-- Supplied data follows --

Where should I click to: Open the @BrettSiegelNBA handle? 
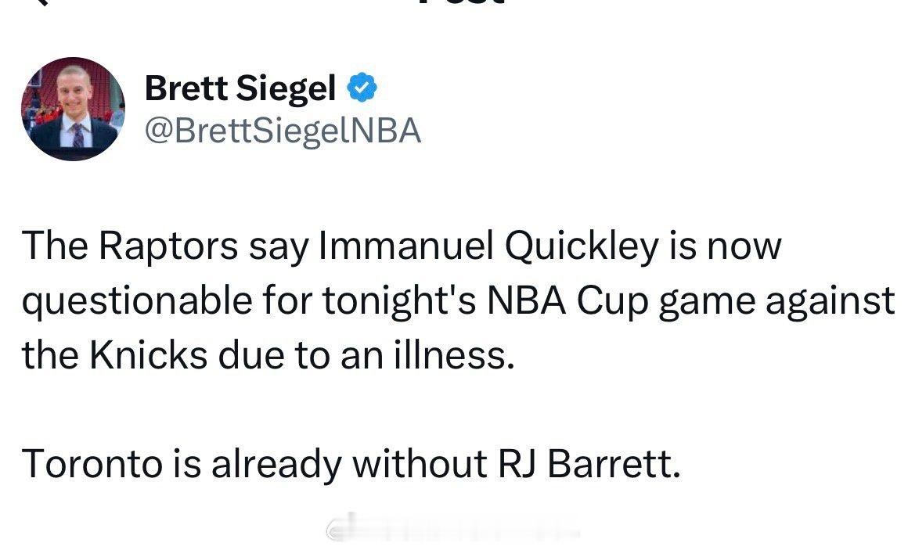[283, 131]
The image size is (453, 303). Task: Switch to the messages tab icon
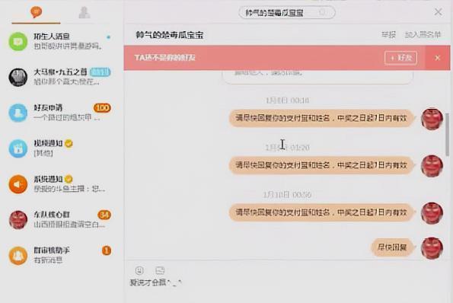click(36, 12)
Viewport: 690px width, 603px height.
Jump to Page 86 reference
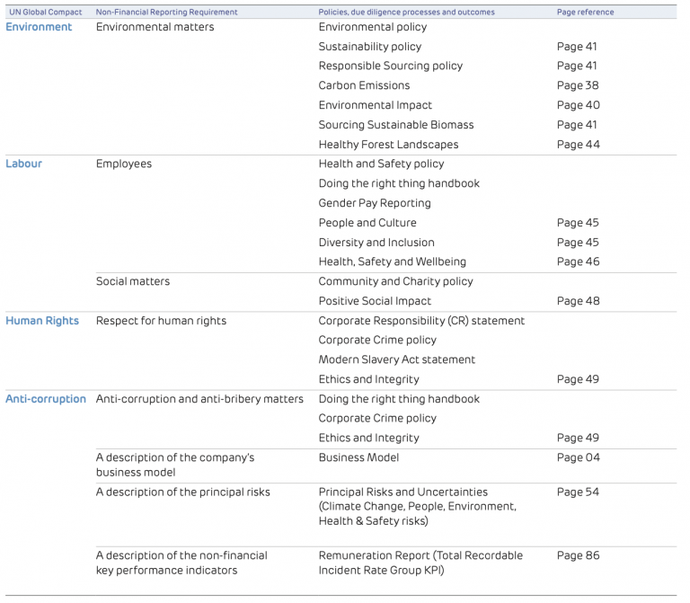[x=578, y=555]
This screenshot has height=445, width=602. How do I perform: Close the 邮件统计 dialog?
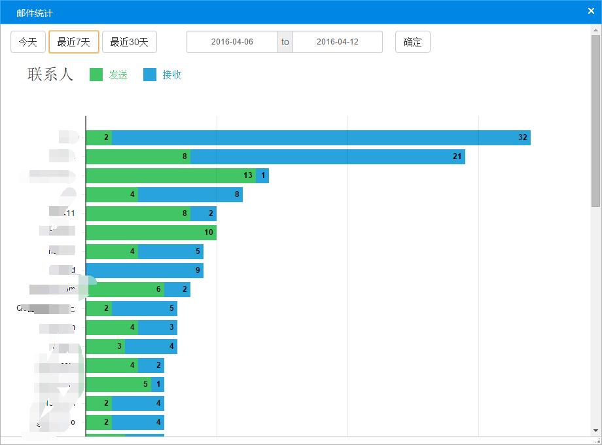(591, 11)
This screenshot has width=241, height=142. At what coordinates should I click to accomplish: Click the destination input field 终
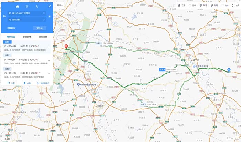(27, 20)
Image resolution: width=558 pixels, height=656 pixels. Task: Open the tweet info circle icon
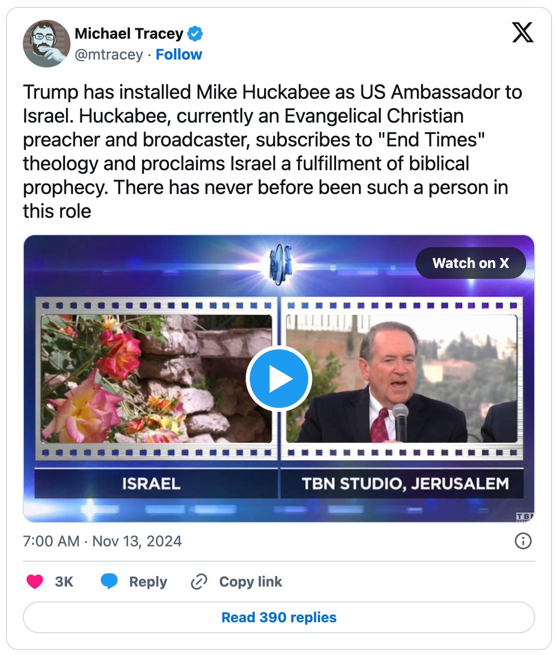(523, 541)
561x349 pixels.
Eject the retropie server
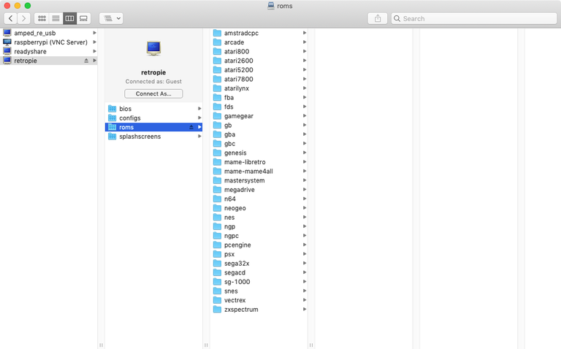tap(87, 61)
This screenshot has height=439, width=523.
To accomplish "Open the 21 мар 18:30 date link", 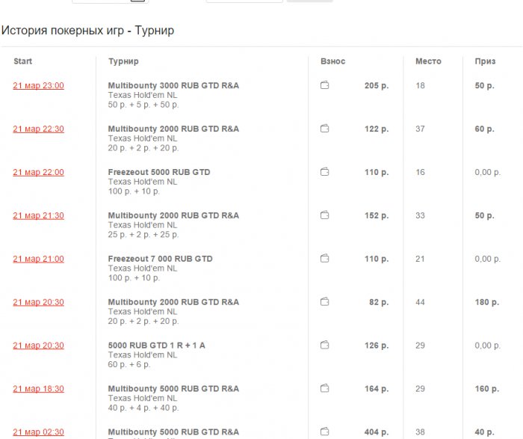I will coord(38,390).
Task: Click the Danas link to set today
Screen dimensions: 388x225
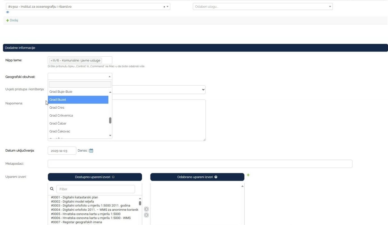Action: coord(82,150)
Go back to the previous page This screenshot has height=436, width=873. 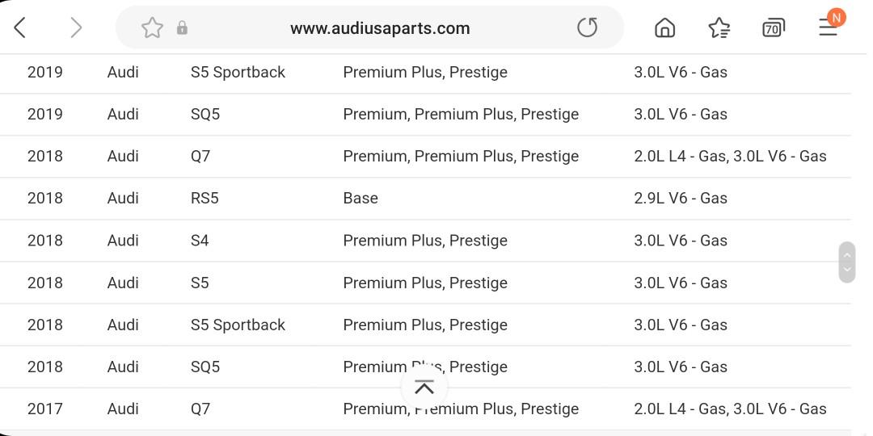click(x=21, y=28)
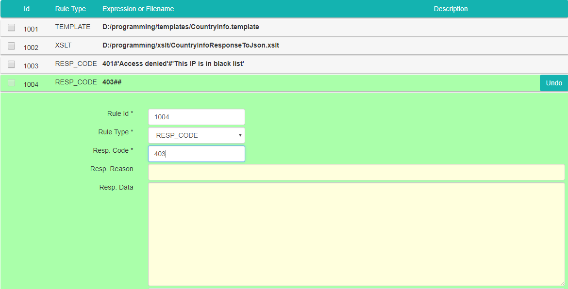Grab the Resp. Data textarea resize handle
568x289 pixels.
click(562, 283)
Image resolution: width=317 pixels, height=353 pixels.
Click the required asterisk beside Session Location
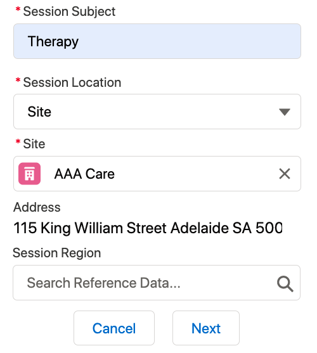click(18, 80)
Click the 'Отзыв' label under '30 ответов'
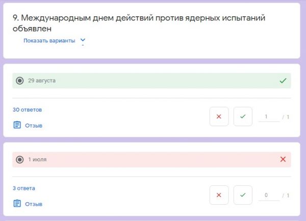 point(34,126)

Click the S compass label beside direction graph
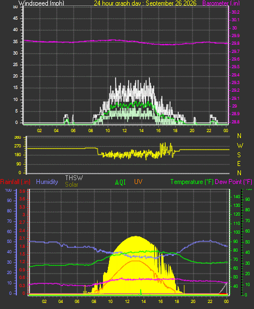[x=239, y=155]
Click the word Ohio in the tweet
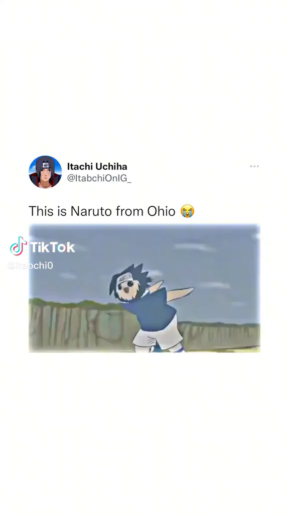The image size is (289, 514). [161, 211]
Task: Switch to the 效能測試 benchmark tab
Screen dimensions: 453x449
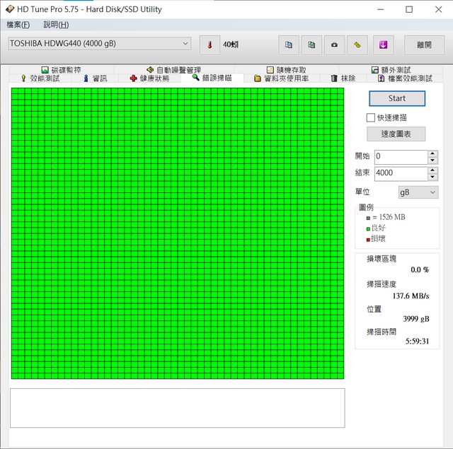Action: [x=40, y=78]
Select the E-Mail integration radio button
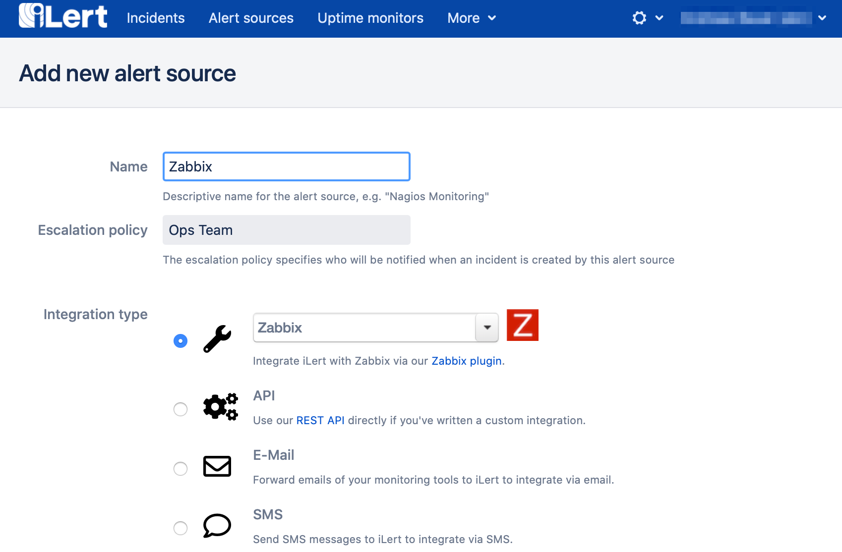 click(x=180, y=469)
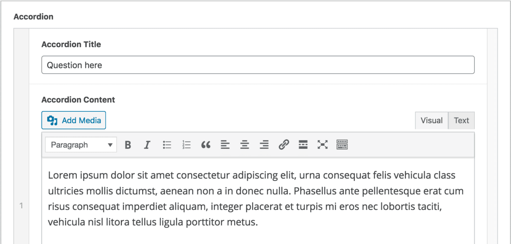511x244 pixels.
Task: Toggle bold formatting in editor toolbar
Action: 128,145
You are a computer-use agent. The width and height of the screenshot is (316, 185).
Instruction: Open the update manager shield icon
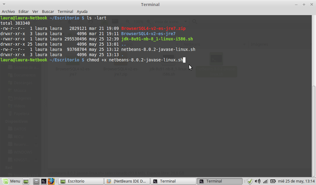[250, 181]
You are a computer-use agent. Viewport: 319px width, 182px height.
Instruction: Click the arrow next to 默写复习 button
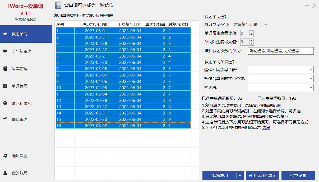pyautogui.click(x=240, y=175)
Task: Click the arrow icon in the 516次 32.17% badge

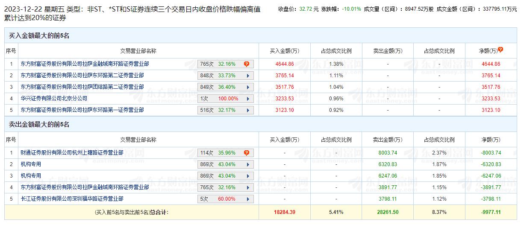Action: (247, 110)
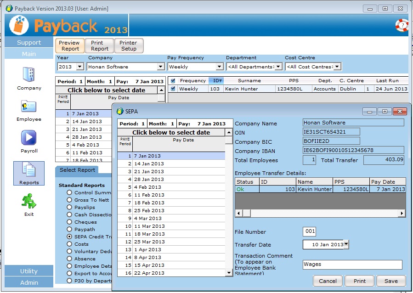Click the Exit running man icon
Image resolution: width=413 pixels, height=293 pixels.
click(x=29, y=201)
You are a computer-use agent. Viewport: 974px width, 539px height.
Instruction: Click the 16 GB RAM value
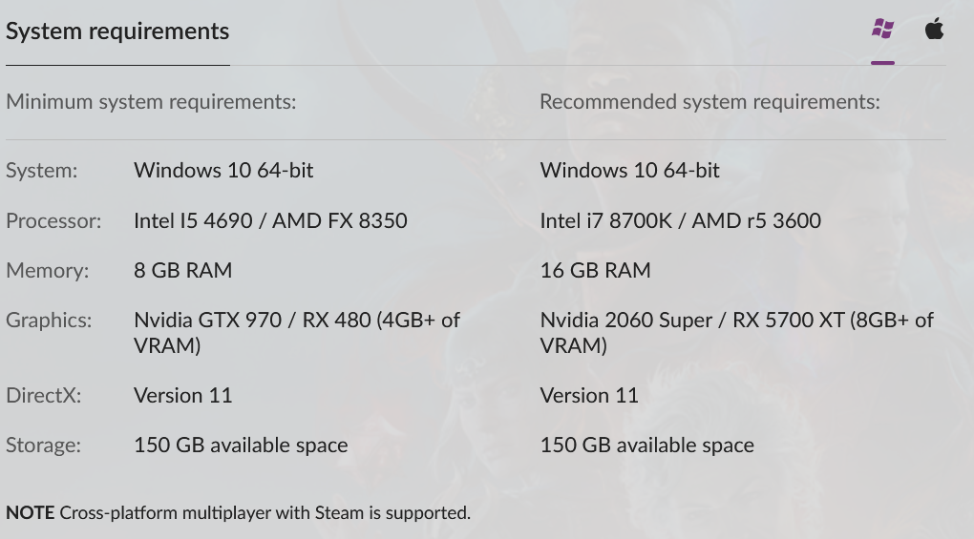coord(595,270)
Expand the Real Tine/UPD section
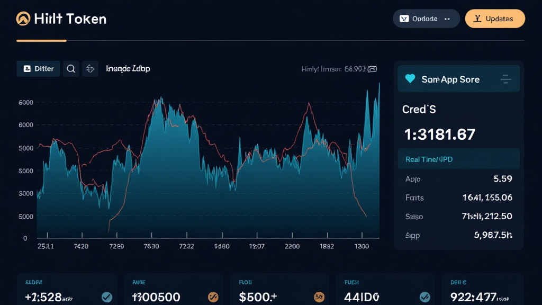 458,159
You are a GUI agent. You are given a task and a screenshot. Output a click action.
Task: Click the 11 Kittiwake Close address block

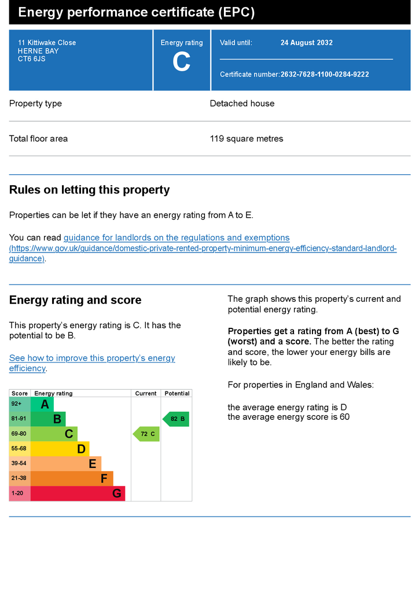point(47,51)
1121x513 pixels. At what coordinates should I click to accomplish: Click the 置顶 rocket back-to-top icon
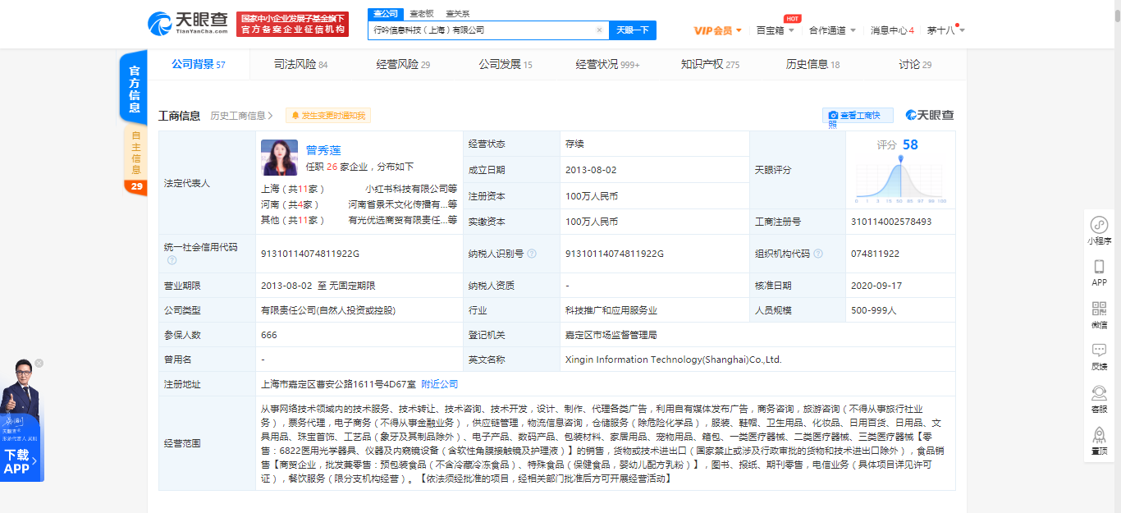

-- Supplied data concluded --

• [What needs to be done]: Give the number of lines in the data above that include the word "agent", with no other words.

• [The answer]: 4